A pact in Cuba will not yield peace in Colombia
Colombians now find themselves in the most disturbing of paradoxes, where they have been successful in the battlefield against the FARC, but this success has made the FARC more difficult to handle. On the one hand you have communiqués and orders that come out of Cuba from the senior FARC leadership, but that are rarely reflected on the ground back in Colombia. For instance, the 2012 “unilateral Christmas cease-fire” announced by the FARC leadership in Cuba, was broken by their men back in Colombia no less than 26 times during the Christmas season. Furthermore, the ease of infiltration of the guerrilla by the army, the insubordination by many of the commanders in the field serve to show that there is serious break in the ranks at the FARC, (as was the case with Ivan Rios’ security chief, who teamed up with his comrades and killed Rios, turning themselves in to the army with Rios, severed hand as proof). The problem is that this split makes the situation in Cuba even more precarious, as the Colombian government negotiates with one enemy in Havana, but fights another in Colombia. So is it worth negotiating in Cuba if the leadership there might not be the ones in charge of their troops back in Colombia? And, will an agreement in Cuba actually materialize in Colombia?
What does the FARC leadership wants from the talks?
It is unfathomable to believe that the senior leadership in Cuba is oblivious to the disconnect between what they say and think, and what their troops do on the ground, so what are they looking for in Cuba? Perhaps their proposals for a new constitutional assembly, senate seats, a TV channel and other sorts of guarantees, (which hardly reflect many of the realities on the ground), should serve as an indicator that their interest is to save themselves, protect their illegally acquired wealth, and have immunity from prosecution. None of these objectives has anything to do with peace. Thus, any agreement with the FARC leadership in Cuba will resemble more of a quick retirement for the leadership, but certainly not peace.

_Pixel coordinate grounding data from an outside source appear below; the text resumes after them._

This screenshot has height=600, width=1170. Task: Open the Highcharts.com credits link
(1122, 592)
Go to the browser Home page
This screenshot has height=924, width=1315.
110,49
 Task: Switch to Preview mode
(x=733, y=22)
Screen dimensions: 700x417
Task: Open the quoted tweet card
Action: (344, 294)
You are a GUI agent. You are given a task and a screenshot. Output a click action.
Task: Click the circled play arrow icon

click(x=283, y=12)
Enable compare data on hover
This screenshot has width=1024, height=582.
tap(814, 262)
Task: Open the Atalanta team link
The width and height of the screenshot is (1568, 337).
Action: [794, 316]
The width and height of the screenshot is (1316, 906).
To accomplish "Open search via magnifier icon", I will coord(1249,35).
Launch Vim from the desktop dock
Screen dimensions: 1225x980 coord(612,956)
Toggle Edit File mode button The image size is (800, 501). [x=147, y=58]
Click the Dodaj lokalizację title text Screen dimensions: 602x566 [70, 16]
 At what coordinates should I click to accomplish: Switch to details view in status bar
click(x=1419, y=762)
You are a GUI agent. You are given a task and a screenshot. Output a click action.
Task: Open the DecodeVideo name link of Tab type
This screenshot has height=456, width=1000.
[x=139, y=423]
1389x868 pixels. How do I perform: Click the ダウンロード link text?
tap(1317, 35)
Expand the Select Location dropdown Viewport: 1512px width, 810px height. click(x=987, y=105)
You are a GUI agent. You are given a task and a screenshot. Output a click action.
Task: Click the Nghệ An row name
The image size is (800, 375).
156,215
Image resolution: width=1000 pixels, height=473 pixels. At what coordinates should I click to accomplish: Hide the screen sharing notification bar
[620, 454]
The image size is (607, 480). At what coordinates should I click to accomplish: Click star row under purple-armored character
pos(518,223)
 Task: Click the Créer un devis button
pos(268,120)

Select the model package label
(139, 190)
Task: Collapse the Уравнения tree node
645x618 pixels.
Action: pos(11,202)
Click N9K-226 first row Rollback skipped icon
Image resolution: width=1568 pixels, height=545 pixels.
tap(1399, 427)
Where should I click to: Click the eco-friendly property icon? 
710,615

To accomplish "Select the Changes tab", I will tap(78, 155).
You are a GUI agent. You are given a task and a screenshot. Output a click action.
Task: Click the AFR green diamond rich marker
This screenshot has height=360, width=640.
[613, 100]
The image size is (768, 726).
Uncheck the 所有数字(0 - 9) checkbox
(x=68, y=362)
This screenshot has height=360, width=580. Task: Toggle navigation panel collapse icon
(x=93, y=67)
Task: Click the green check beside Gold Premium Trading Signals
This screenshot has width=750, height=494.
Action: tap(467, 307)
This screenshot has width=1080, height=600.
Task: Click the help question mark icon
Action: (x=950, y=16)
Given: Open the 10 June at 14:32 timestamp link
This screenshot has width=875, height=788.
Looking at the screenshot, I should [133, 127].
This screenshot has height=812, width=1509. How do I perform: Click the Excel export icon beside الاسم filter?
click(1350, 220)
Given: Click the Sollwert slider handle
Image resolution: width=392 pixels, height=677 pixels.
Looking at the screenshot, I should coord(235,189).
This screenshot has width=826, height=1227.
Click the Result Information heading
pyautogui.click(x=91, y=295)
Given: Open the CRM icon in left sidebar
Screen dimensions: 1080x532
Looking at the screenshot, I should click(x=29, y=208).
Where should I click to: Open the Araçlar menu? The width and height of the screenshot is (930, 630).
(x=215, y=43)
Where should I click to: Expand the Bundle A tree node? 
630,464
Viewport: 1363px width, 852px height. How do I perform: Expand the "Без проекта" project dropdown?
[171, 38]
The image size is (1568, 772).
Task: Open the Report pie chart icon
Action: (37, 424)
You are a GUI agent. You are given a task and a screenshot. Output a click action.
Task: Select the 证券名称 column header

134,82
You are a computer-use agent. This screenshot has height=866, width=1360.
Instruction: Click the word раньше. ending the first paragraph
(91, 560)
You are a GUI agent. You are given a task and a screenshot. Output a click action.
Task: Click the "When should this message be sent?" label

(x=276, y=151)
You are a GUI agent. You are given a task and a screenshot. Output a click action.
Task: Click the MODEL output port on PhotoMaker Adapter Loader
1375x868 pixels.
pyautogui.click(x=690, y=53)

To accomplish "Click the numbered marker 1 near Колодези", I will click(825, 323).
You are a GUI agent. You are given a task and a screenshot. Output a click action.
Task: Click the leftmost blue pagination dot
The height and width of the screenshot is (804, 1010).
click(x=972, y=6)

Such agreement will be very difficult for Colombians to swallow. But it might open the door to deal with the remaining FARC on the ground for what they have mutated into: gangs of armed criminals known in Colombia as BACRIM, with no political objective, other than enrichment via the drug trade, extortion and terrorism. Thus, such agreement will strip these criminal bands of the cloak of political belligerence they currently have under the FARC banner.
So where is the peace?
Colombians should be under no illusions that they will see peace from the current talks. Many will be disappointed to realize that the peace process in its current form will only be another step in that apparently unreachable quest to secure a lasting peace.
However, if the current process serves to expose the split between the FARC’s leadership and its troops, the senior leadership’s self-interest, as well as shift the perception of the Colombian people and the international community to see the FARC as criminal gangs, and no longer armed revolutionaries, then perhaps the peace talks would have served a good purpose, even if not the intended one.